Depression didn't settle quietly into Mary's life.
It tormented virtually every moment of her day, making even the smallest household duty an uncomfortable and tearful task. It frightened her into wakefulness night after night. It left her confused, scared, defeated.
"I felt as if I were drowning," the 49-year-old New York woman recalled recently.
That was a year ago. Now, things are different.
The clinical depression that clouded Mary's life for more than a year has lifted. Her energy has returned. She smiles. She gives credit to a tiny pill that she began taking last year in an ongoing study at the State University of New York at Stony Brook.
Had Mary suffered these classic signs of depression even as recently as the mid-1980s, doctors would not have so readily prescribed a pill to lift her mood. She may have spent years on an analyst's couch with little relief of her symptoms. The antidepressants available then were fraught with troublesome side effects and carried the danger that depressed people could overdose on them and commit suicide.
But 10 years ago, Prozac was born and with it a change in how depression was viewed: not as a complex psychological problem to be treated with psychotherapy but as a symptom that might be eliminated with some adjustments in brain chemistry. Prozac is the first generation of drugs called selective serotonin re-uptake inhibitors, or SSRIs, which help the brain make better use of the neurochemical serotonin. Depressed people seem to have an imbalance in how their brains regulate serotonin.
But as prescriptions for antidepressants surge--tens of millions are written a year now--experts are working hard to figure out just how safe it is for millions of people to be taking these medicines for the long term.
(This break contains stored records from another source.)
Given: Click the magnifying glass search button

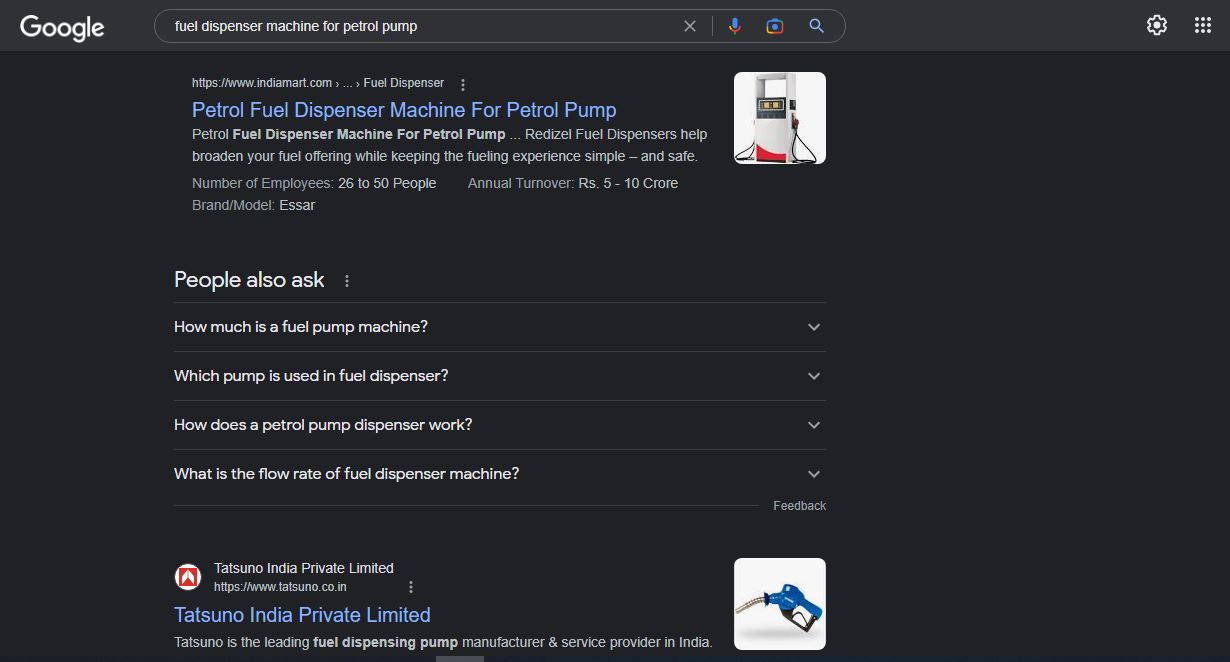Looking at the screenshot, I should click(x=817, y=26).
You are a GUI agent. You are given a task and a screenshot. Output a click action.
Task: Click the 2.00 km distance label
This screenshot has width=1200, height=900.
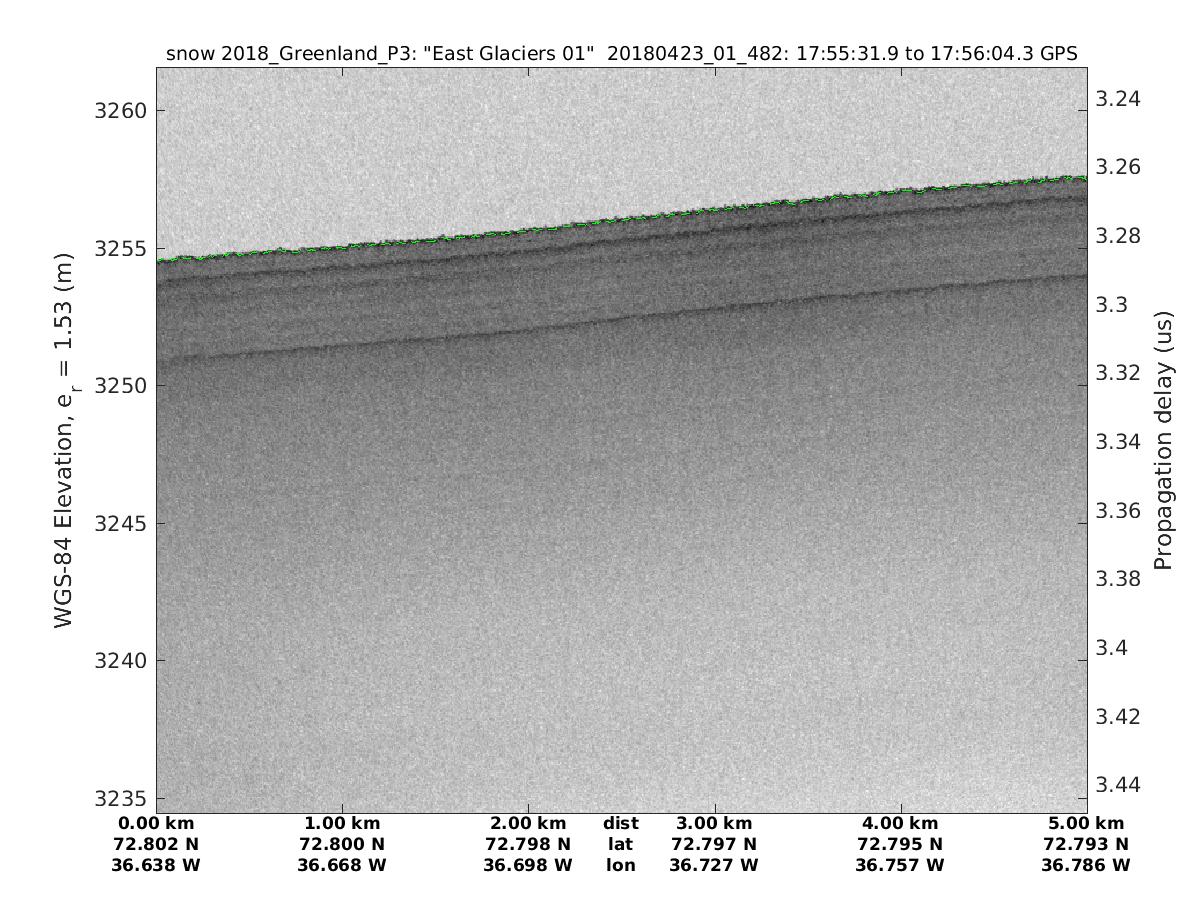[x=528, y=824]
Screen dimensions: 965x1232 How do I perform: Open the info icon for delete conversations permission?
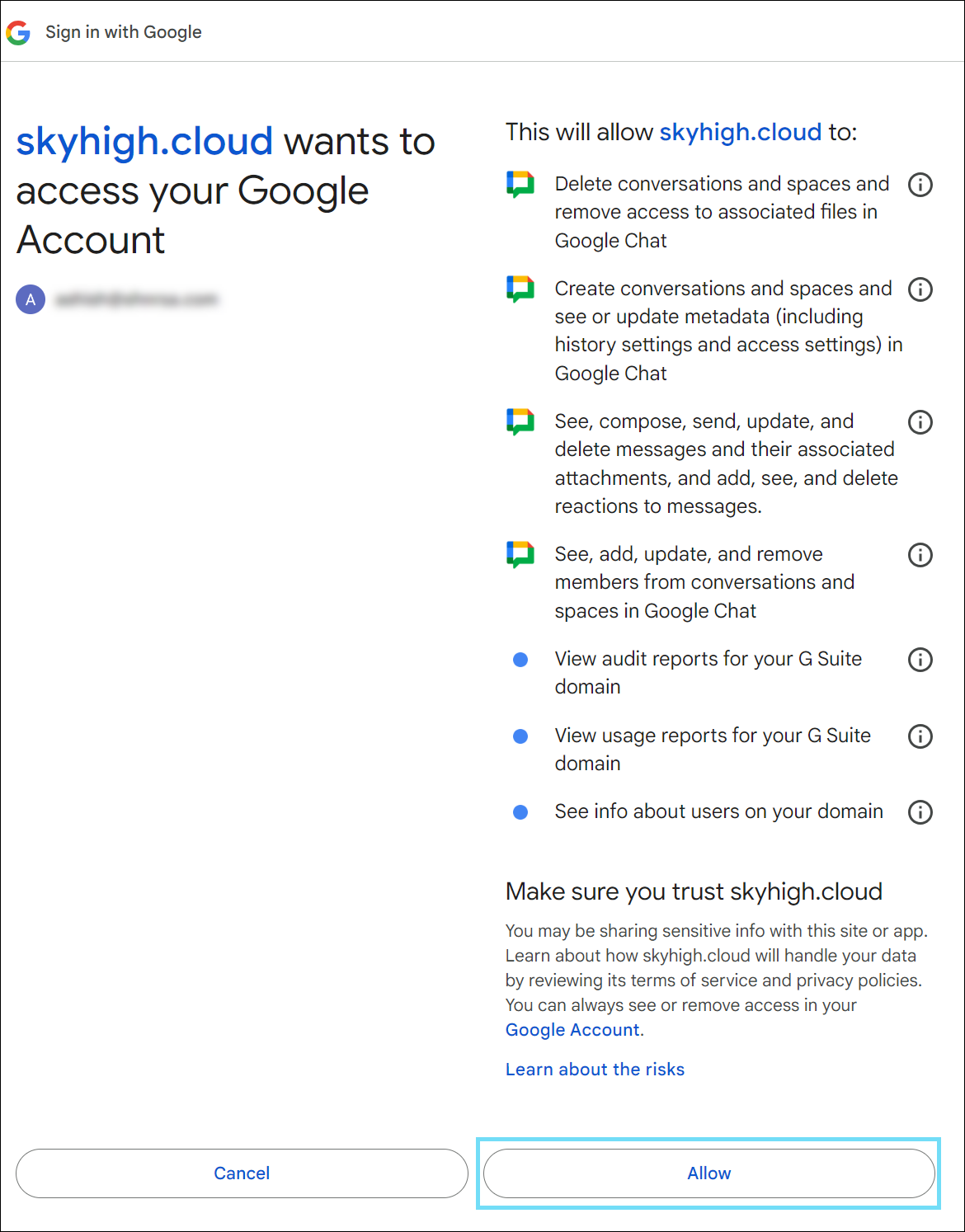click(920, 185)
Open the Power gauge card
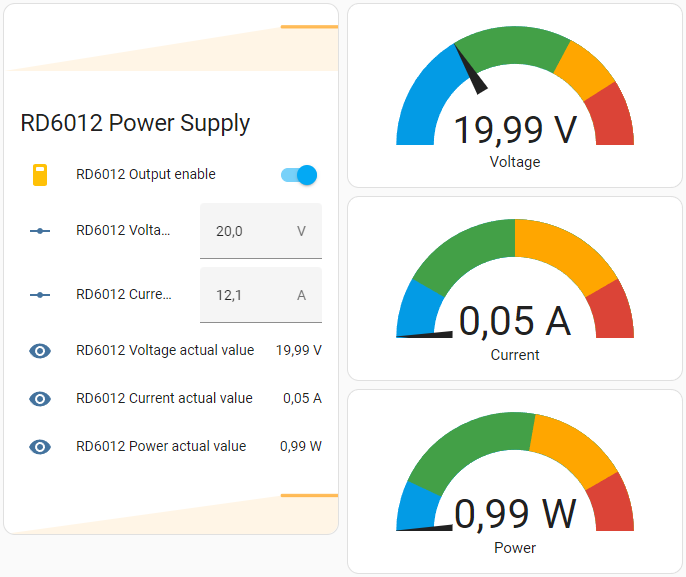Image resolution: width=686 pixels, height=577 pixels. point(514,481)
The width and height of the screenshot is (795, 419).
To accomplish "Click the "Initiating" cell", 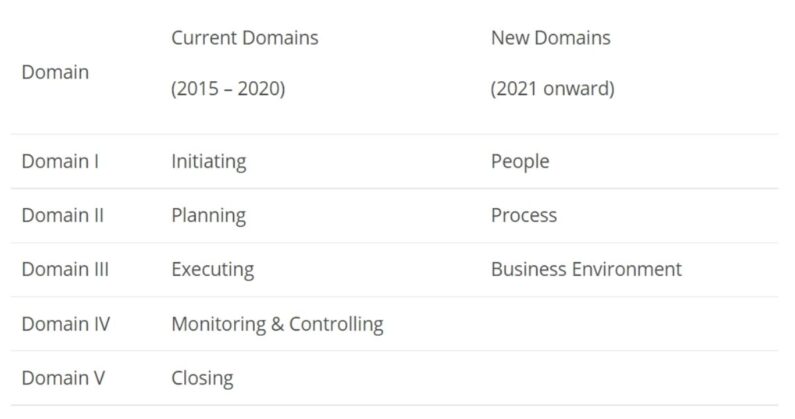I will tap(208, 161).
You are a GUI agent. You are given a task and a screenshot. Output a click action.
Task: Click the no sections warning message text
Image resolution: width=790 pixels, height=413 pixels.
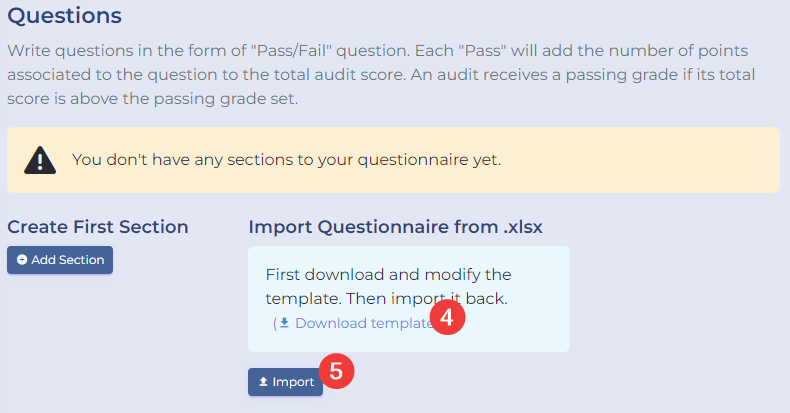click(x=286, y=160)
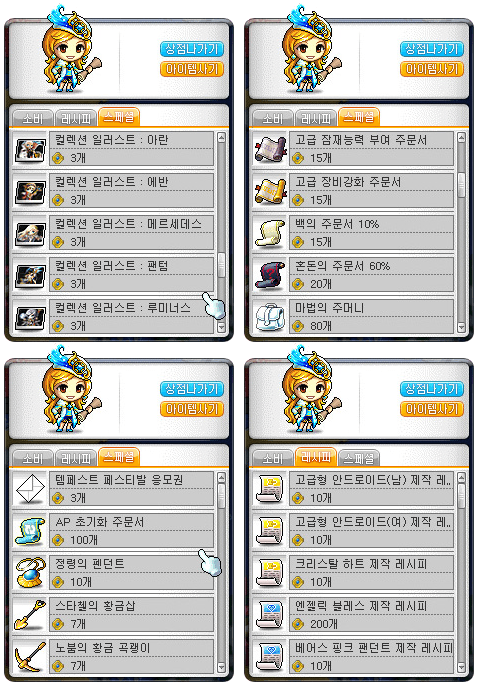Click the 마법의 주머니 backpack icon
This screenshot has height=685, width=479.
[x=270, y=317]
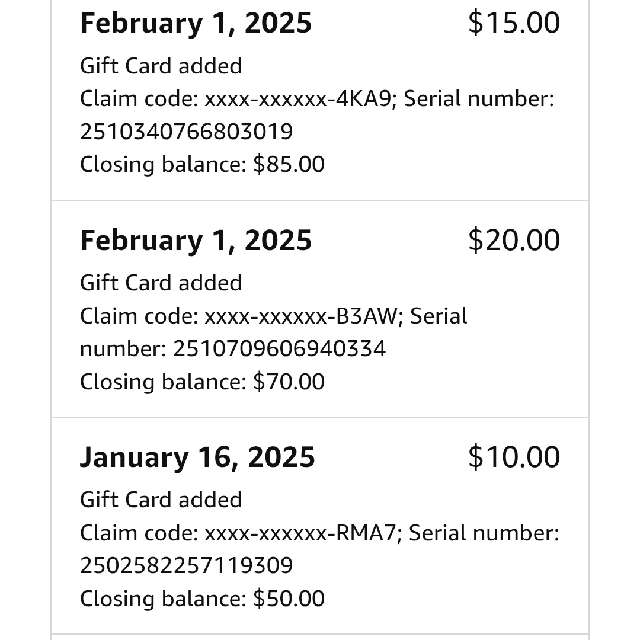Click the $85.00 closing balance line
The width and height of the screenshot is (640, 640).
pyautogui.click(x=202, y=164)
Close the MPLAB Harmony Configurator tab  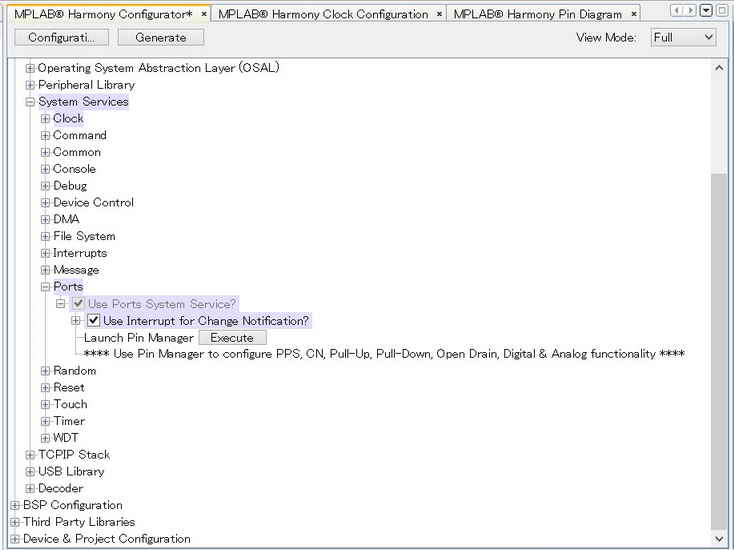[x=204, y=14]
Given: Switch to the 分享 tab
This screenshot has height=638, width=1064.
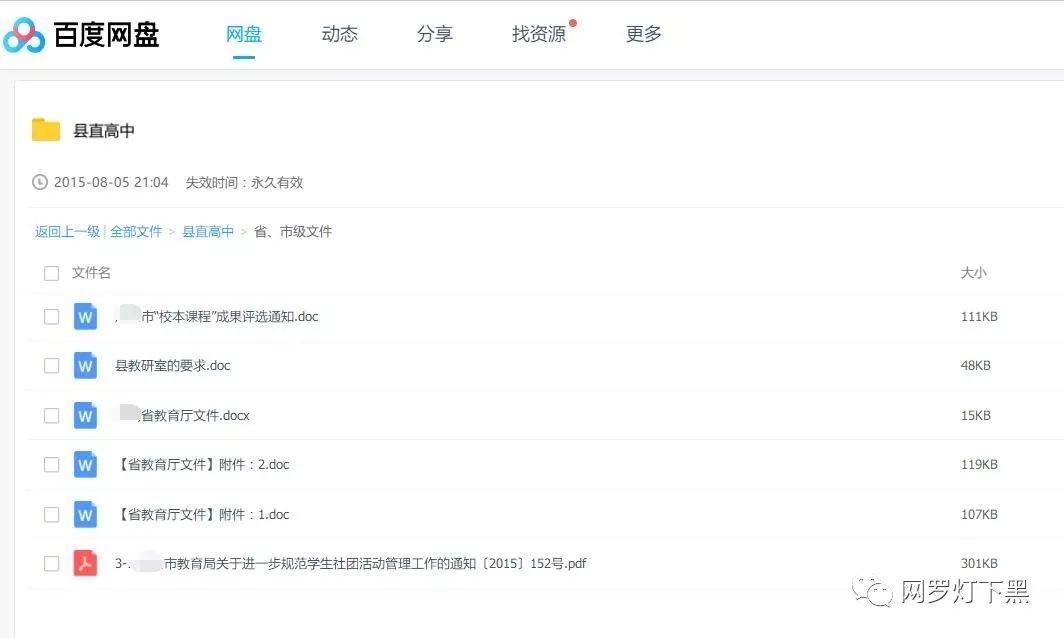Looking at the screenshot, I should [434, 33].
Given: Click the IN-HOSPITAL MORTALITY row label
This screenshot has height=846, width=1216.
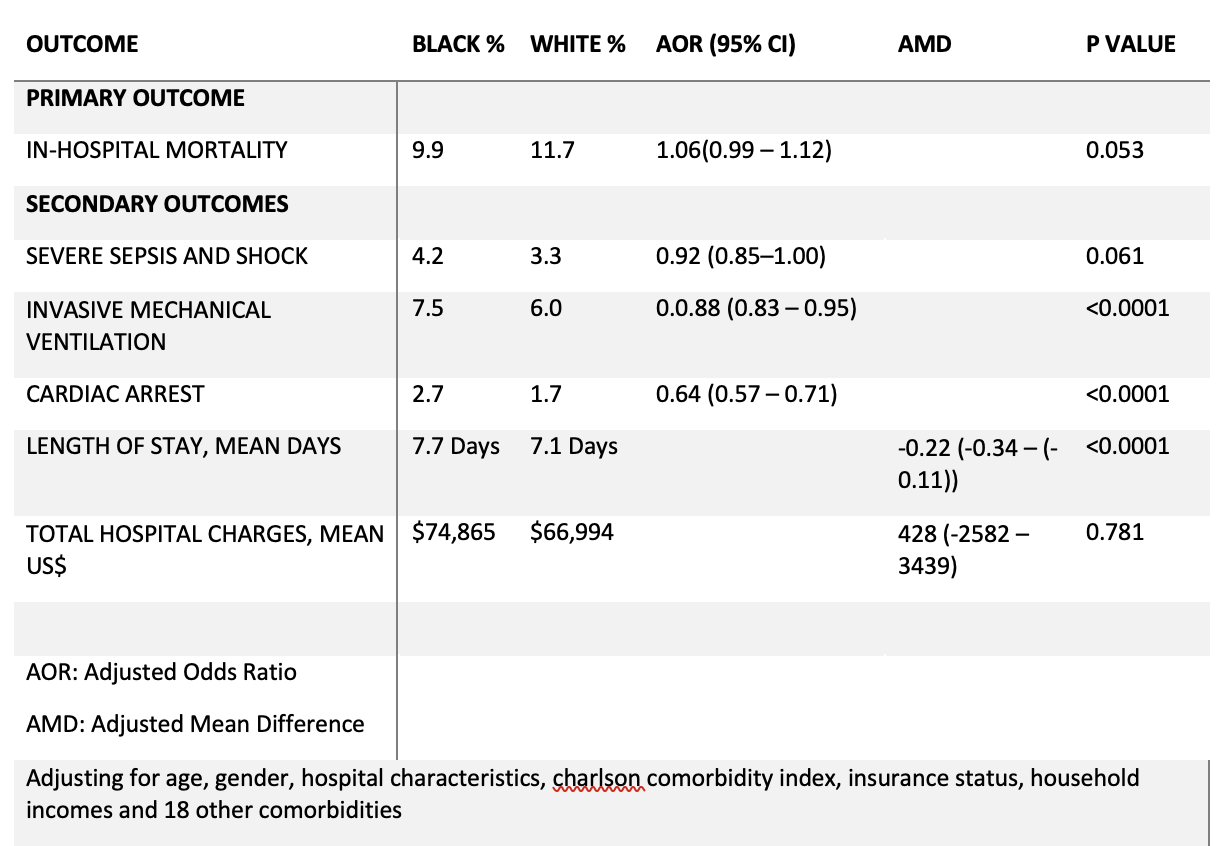Looking at the screenshot, I should tap(156, 150).
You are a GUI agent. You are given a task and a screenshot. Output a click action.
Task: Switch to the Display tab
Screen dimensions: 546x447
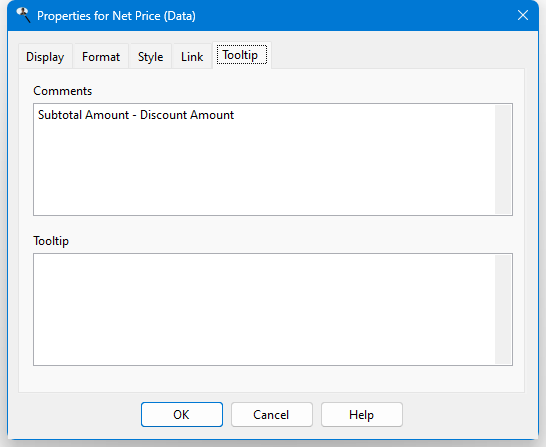coord(45,56)
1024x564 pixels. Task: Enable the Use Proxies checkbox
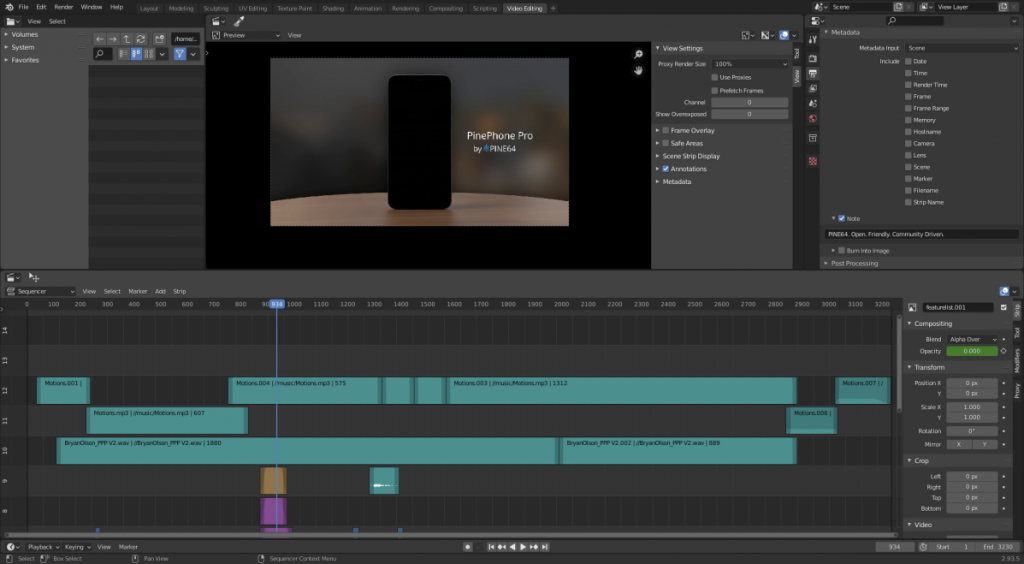tap(714, 77)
The current theory, based on following formerly depressed people, is that staying on medicine prevents future episodes. (And patients can't overdose on SSRIs.)
But experts also point to convincing evidence that certain forms of psychotherapy can help brain chemistry right itself. Brain-scan studies at Washington University in St. Louis of patients undergoing cognitive therapy for depression show the brain regions normalize with talk therapy just as they do with medicines. And there is new evidence that even monthly psychotherapy sessions may help prevent relapse just as effectively as antidepressants.